The year before, Shoprite shareholders were faced with the repurchase of R1.7bn worth of shares from former CEO Whitey Basson as the result of a little-known agreement that had existed between Basson and the company.
The familiar thread through all of this is Christo Wiese, who is himself bidding to persuade Shoprite shareholders to pay about R4bn for his Shoprite deferred shares. Wiese, former nonexecutive chairman of Brait SA, owns 35% of its shares.
In the case of Pepkor, shareholders could take some comfort from the fact the executives had generated value and the collapse in the Steinhoff share could not be laid at their feet. All in all it was just a really badly designed incentive scheme.

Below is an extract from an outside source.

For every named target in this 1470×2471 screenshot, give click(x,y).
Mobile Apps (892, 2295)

Over at Shoprite, the repurchase did land shareholders with a hefty bill that will dent profits for some time to come, but Basson helped to create a lot of value. And, importantly, the shareholders did get to vote on the issue.
The situation at Brait is significantly grimmer and leaves a very bitter taste. It is a story of remarkable hubris. The executives created little value over the long term and in recent years have destroyed billions of rands of it.
And, although the proposal involves a specific repurchase of shares (as at Shoprite), shareholders will not have an opportunity to vote on it. Brait is registered in Malta and has its primary listing on the Luxembourg Stock Exchange, so there’s no requirement for a shareholder vote.